CVE-2025-46277 is a vulnerability identified in Apple’s iOS and iPadOS platforms, as well as macOS Tahoe and watchOS, that allows an application to access a user’s Safari browsing history due to a logging issue with insufficient data redaction. The root cause is related to CWE-532, which involves exposure of sensitive information through logs. Specifically, the system’s logging mechanism failed to properly redact sensitive browsing data, enabling apps with limited privileges (requiring local access and some privileges but no user interaction) to read Safari history data that should have been protected. The vulnerability was addressed in the 26.2 releases of the affected operating systems by improving data redaction in logs, thereby preventing unauthorized access to browsing history. The CVSS v3.1 base score of 5.5 reflects a medium severity, with the vector indicating local attack vector (AV:L), low attack complexity (AC:L), requiring privileges (PR:L), no user interaction (UI:N), unchanged scope (S:U), high confidentiality impact (C:H), and no impact on integrity or availability (I:N/A:N). There are no known exploits in the wild at this time. This vulnerability primarily threatens user privacy by exposing sensitive browsing history, which could be leveraged for profiling, targeted phishing, or other privacy-invasive activities.
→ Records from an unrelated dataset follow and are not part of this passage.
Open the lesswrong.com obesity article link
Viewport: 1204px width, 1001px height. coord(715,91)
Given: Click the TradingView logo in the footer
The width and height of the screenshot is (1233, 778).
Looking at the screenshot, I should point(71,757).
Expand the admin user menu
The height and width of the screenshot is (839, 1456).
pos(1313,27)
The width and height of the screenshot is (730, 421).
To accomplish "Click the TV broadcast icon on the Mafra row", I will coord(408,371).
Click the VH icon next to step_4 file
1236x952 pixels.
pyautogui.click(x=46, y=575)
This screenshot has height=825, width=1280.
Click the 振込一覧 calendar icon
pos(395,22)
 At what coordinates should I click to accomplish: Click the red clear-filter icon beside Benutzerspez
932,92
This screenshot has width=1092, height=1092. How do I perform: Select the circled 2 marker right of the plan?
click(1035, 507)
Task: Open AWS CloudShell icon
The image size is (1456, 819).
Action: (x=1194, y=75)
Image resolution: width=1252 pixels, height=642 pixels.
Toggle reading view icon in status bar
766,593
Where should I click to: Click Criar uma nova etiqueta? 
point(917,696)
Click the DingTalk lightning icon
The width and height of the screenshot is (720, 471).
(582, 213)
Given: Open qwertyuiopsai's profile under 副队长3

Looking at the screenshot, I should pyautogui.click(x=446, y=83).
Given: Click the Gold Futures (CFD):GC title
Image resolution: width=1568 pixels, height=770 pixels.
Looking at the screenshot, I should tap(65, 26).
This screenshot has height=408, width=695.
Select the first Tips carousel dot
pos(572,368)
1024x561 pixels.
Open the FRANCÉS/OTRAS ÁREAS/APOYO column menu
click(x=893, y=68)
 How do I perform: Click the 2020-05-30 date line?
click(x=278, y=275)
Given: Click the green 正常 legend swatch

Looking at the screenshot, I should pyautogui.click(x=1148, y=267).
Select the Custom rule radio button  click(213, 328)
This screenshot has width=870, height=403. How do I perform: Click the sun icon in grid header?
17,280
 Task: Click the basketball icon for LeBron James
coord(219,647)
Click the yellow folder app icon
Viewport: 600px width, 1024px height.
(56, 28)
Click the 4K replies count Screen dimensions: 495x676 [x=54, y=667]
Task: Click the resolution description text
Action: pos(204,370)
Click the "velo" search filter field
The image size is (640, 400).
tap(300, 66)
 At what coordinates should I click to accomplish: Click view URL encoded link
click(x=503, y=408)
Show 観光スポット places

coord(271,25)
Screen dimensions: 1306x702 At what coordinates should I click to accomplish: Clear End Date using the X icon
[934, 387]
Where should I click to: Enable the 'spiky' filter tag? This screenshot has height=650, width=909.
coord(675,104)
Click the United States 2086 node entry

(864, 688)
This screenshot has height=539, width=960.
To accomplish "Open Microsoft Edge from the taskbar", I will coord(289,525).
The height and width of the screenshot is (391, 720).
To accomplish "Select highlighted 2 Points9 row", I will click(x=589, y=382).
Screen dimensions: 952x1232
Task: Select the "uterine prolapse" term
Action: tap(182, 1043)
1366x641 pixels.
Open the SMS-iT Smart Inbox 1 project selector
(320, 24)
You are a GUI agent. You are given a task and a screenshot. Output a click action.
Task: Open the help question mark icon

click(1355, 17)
For European organizations, the primary impact is the potential compromise of user privacy and confidentiality of browsing data on Apple mobile devices. This could lead to exposure of sensitive corporate or personal browsing habits, which may be exploited for social engineering or espionage. Although the vulnerability does not affect system integrity or availability, the leakage of browsing history could undermine trust in corporate device security policies and compliance with data protection regulations such as GDPR. Organizations with mobile workforces relying on iOS and iPadOS devices are at risk, especially if devices are not promptly updated. The exposure of browsing history could also facilitate lateral attacks if combined with other vulnerabilities or insider threats. While no active exploitation is reported, the vulnerability’s presence increases the attack surface for privacy-invasive attacks.

To mitigate CVE-2025-46277, European organizations should prioritize updating all Apple devices to iOS, iPadOS, macOS Tahoe, and watchOS version 26.2 or later, where the issue is fixed. Device management policies should enforce timely patch deployment and restrict installation of apps to those from trusted sources with minimal required privileges. Organizations should audit app permissions regularly to ensure no unnecessary access is granted. Additionally, monitoring logs for unusual access patterns to Safari history or related data may help detect attempts to exploit this vulnerability. Employing Mobile Device Management (MDM) solutions to enforce security baselines and restrict local privilege escalation can further reduce risk. User awareness training about the risks of installing untrusted apps and the importance of updates will also support mitigation efforts.